> [WORK REQUIRED]
Print, exactly and completely, the data that appears below.

> [RECORDS]
-*-*-
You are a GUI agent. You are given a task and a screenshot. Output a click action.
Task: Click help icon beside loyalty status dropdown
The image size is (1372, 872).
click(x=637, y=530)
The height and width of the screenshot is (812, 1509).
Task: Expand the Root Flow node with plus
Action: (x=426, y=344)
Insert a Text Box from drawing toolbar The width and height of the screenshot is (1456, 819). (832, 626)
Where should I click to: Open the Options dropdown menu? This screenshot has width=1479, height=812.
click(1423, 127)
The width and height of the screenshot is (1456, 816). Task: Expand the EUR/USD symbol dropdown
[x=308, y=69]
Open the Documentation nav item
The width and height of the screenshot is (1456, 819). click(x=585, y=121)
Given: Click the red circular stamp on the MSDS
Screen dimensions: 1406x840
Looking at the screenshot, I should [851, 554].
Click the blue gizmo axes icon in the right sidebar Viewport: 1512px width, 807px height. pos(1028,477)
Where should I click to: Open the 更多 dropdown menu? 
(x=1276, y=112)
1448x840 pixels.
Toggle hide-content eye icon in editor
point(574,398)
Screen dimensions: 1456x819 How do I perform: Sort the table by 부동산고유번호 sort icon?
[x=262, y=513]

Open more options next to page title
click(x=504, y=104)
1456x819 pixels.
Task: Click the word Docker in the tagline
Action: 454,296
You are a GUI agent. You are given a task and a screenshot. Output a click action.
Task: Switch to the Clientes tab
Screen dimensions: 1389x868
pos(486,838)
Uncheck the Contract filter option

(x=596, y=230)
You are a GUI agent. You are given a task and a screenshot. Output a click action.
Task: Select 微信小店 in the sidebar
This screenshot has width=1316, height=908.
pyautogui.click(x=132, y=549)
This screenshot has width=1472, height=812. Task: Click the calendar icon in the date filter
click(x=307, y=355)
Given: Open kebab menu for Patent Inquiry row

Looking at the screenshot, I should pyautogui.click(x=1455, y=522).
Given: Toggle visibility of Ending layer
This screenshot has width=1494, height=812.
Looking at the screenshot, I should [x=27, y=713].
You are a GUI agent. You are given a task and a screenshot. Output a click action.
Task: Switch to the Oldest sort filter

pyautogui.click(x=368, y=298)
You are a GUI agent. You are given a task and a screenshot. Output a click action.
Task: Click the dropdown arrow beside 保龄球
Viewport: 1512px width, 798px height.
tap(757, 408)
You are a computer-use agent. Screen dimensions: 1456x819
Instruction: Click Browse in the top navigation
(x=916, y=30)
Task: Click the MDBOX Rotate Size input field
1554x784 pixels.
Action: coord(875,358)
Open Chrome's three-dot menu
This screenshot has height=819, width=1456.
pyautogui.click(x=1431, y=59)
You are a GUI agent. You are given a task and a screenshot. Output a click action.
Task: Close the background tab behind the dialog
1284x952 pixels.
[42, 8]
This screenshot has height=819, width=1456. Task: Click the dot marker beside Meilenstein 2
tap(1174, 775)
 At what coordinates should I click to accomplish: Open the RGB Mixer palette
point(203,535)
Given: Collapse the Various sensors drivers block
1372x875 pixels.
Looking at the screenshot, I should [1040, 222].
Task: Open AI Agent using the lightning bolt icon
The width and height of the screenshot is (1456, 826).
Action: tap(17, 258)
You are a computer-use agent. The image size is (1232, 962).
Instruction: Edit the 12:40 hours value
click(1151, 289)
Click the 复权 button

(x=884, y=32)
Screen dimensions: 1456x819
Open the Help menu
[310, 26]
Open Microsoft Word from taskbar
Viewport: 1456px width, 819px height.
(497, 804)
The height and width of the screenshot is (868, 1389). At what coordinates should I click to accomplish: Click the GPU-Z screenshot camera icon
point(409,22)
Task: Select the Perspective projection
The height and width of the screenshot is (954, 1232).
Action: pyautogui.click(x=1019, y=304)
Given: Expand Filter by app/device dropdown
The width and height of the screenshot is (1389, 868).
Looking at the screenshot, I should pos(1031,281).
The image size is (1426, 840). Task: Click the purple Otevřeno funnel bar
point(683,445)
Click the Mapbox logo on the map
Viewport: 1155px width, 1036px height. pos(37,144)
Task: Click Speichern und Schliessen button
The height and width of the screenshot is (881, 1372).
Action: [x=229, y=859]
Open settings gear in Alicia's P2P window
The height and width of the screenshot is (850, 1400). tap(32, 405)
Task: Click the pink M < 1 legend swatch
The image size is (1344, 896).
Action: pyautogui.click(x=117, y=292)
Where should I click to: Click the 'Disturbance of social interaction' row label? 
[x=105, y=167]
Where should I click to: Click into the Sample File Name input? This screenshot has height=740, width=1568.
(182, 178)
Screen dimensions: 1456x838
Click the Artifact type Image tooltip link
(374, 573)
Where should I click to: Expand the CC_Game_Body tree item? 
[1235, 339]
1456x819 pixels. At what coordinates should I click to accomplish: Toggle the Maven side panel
-*-*-
> [ANSWER SECTION]
You are a GUI agent. You are given a task and a screenshot. Output a click action.
Task: Click help icon beside loyalty status dropdown
The image size is (1372, 872).
click(x=637, y=530)
The height and width of the screenshot is (812, 1509).
Task: Expand the Root Flow node with plus
Action: (x=426, y=344)
Insert a Text Box from drawing toolbar The width and height of the screenshot is (1456, 819). (832, 626)
Where should I click to: Open the Options dropdown menu? This screenshot has width=1479, height=812.
click(1423, 127)
The width and height of the screenshot is (1456, 816). Task: Expand the EUR/USD symbol dropdown
[x=308, y=69]
Open the Documentation nav item
The width and height of the screenshot is (1456, 819). click(x=585, y=121)
Given: Click the red circular stamp on the MSDS
Screen dimensions: 1406x840
Looking at the screenshot, I should [851, 554].
Click the blue gizmo axes icon in the right sidebar Viewport: 1512px width, 807px height. pos(1028,477)
Where should I click to: Open the 更多 dropdown menu? 
(x=1276, y=112)
1448x840 pixels.
Toggle hide-content eye icon in editor
point(574,398)
Screen dimensions: 1456x819 How do I perform: Sort the table by 부동산고유번호 sort icon?
[x=262, y=513]

Open more options next to page title
click(x=504, y=104)
1456x819 pixels.
Task: Click the word Docker in the tagline
Action: 454,296
You are a GUI agent. You are given a task and a screenshot. Output a click action.
Task: Switch to the Clientes tab
Screen dimensions: 1389x868
pos(486,838)
Uncheck the Contract filter option

(x=596, y=230)
You are a GUI agent. You are given a task and a screenshot. Output a click action.
Task: Select 微信小店 in the sidebar
This screenshot has width=1316, height=908.
pyautogui.click(x=132, y=549)
This screenshot has width=1472, height=812. Task: Click the calendar icon in the date filter
click(x=307, y=355)
Given: Open kebab menu for Patent Inquiry row

Looking at the screenshot, I should pyautogui.click(x=1455, y=522).
Given: Toggle visibility of Ending layer
This screenshot has width=1494, height=812.
Looking at the screenshot, I should [x=27, y=713].
You are a GUI agent. You are given a task and a screenshot. Output a click action.
Task: Switch to the Oldest sort filter

pyautogui.click(x=368, y=298)
You are a GUI agent. You are given a task and a screenshot. Output a click action.
Task: Click the dropdown arrow beside 保龄球
Viewport: 1512px width, 798px height.
tap(757, 408)
You are a computer-use agent. Screen dimensions: 1456x819
Instruction: Click Browse in the top navigation
(x=916, y=30)
Task: Click the MDBOX Rotate Size input field
1554x784 pixels.
Action: coord(875,358)
Open Chrome's three-dot menu
This screenshot has height=819, width=1456.
pyautogui.click(x=1431, y=59)
You are a GUI agent. You are given a task and a screenshot. Output a click action.
Task: Close the background tab behind the dialog
1284x952 pixels.
[42, 8]
This screenshot has height=819, width=1456. Task: Click the dot marker beside Meilenstein 2
tap(1174, 775)
 At what coordinates should I click to accomplish: Open the RGB Mixer palette
point(203,535)
Given: Collapse the Various sensors drivers block
1372x875 pixels.
Looking at the screenshot, I should [1040, 222].
Task: Open AI Agent using the lightning bolt icon
The width and height of the screenshot is (1456, 826).
Action: tap(17, 258)
You are a computer-use agent. The image size is (1232, 962).
Instruction: Edit the 12:40 hours value
click(1151, 289)
Click the 复权 button

(x=884, y=32)
Screen dimensions: 1456x819
Open the Help menu
[310, 26]
Open Microsoft Word from taskbar
Viewport: 1456px width, 819px height.
(497, 804)
The height and width of the screenshot is (868, 1389). At what coordinates should I click to accomplish: Click the GPU-Z screenshot camera icon
point(409,22)
Task: Select the Perspective projection
The height and width of the screenshot is (954, 1232).
Action: pyautogui.click(x=1019, y=304)
Given: Expand Filter by app/device dropdown
The width and height of the screenshot is (1389, 868).
Looking at the screenshot, I should pos(1031,281).
The image size is (1426, 840). Task: Click the purple Otevřeno funnel bar
point(683,445)
Click the Mapbox logo on the map
Viewport: 1155px width, 1036px height. pos(37,144)
Task: Click Speichern und Schliessen button
The height and width of the screenshot is (881, 1372).
Action: [x=229, y=859]
Open settings gear in Alicia's P2P window
The height and width of the screenshot is (850, 1400). tap(32, 405)
Task: Click the pink M < 1 legend swatch
The image size is (1344, 896).
Action: pyautogui.click(x=117, y=292)
Where should I click to: Click the 'Disturbance of social interaction' row label? 
[x=105, y=167]
Where should I click to: Click into the Sample File Name input? This screenshot has height=740, width=1568.
(182, 178)
Screen dimensions: 1456x838
Click the Artifact type Image tooltip link
(374, 573)
Where should I click to: Expand the CC_Game_Body tree item? 
[1235, 339]
1456x819 pixels. At what coordinates should I click to accomplish: Toggle the Maven side panel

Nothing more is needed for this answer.